• Exabeam report claims AI is driving insider threats, that are now outpacing external cyberattacks
  • Most firms have insider programs, but lack advanced behavioral analytics needed for early detection
  • Generative AI agents create faster, stealthier risks that traditional defenses cannot easily catch

How organizations view insider risk is changing, according to a new report from Exabeam which claims insider threats have overtaken external attacks to become the number one security concern, and it’s mostly down to AI.

Nearly two thirds (64%) of respondents said they now see insiders, whether malicious or compromised, as a bigger danger than outside actors – and Generative AI is behind a rise in faster and stealthier attacks that are far harder to detect.
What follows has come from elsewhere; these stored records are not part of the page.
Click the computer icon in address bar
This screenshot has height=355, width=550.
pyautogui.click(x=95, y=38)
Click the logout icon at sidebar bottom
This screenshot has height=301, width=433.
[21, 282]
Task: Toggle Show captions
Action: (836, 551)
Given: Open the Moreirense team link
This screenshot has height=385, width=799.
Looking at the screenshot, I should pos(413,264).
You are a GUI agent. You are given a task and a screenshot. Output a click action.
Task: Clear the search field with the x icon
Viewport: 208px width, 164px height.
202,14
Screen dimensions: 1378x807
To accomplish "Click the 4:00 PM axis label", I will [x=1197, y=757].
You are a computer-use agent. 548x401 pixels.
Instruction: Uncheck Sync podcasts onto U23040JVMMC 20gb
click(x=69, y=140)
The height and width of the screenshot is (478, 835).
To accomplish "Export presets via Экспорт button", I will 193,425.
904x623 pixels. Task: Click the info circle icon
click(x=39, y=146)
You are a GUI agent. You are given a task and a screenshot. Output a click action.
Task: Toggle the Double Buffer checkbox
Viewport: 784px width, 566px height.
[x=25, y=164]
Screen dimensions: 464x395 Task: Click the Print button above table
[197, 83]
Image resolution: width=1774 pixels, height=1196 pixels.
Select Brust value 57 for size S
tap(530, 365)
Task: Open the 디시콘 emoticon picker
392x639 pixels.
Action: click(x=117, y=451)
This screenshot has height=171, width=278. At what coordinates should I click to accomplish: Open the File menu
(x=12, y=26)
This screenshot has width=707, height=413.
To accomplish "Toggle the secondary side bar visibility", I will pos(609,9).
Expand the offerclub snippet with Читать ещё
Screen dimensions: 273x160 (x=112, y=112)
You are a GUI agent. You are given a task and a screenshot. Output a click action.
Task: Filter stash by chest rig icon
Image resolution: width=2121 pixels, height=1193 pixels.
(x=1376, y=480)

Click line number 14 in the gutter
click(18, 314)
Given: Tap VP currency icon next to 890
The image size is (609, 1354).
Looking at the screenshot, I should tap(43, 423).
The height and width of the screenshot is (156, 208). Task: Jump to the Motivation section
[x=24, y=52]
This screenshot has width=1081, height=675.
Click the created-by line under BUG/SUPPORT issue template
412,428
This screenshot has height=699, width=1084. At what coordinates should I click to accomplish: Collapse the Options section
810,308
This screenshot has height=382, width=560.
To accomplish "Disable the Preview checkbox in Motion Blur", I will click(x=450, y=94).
“Insiders aren’t just people anymore,” warned Exabeam Chief AI and Product Officer, Steve Wilson. “They’re AI agents logging in with valid credentials, spoofing trusted voices, and making moves at machine speed. The question isn’t just who has access – it’s whether you can spot when that access is being abused.”

AI-enhanced phishing and social engineering

Over half of organizations reported an increase in insider incidents in the past year, with most expecting that growth to continue.

Government, manufacturing, and healthcare are among the sectors bracing for sharper rises, while Asia-Pacific and Japan are anticipating the biggest regional increases.

The Middle East region is the outlier here, with nearly one-third of organizations expecting a decline, something Exabeam suggests could be down to either stronger defenses or an underestimation of new AI risks.

AI-enhanced phishing and social engineering are now among the top insider tactics, able to adapt in real time and mimic trusted communications at scale.

Unauthorized use of generative AI makes the challenge facing firms even harder, with three-quarters of organizations reporting unapproved activity.

Technology, government, and financial services show the highest levels of concern.

Despite widespread adoption of AI in security tooling, insider threat programs remain a mixed bag, as Exabeam found while 88% of organizations have such programs in place, only 44% actually make use of user and entity behavior analytics.

“AI has added a layer of speed and subtlety to insider activity that traditional defenses weren’t built to detect,” said Kevin Kirkwood, CISO, Exabeam. “Security teams are deploying AI to detect these evolving threats, but without strong governance or clear oversight, it’s a race they’re struggling to win. This paradigm shift requires a fundamentally new approach to insider threat defense.”

Exabeam’s report noted its findings “point to a clear and consistent challenge” in which “organizations are aware of insider threats, but most lack the visibility and cross-functional alignment needed to address them effectively.”

“As AI becomes more embedded in enterprise workflows, the emergence of AI agents adds a new layer of complexity. These agents are not inherently malicious, but their ability to act independently introduces risks that traditional controls may miss. To keep pace, organizations must evolve their insider threat strategies”, the report concludes.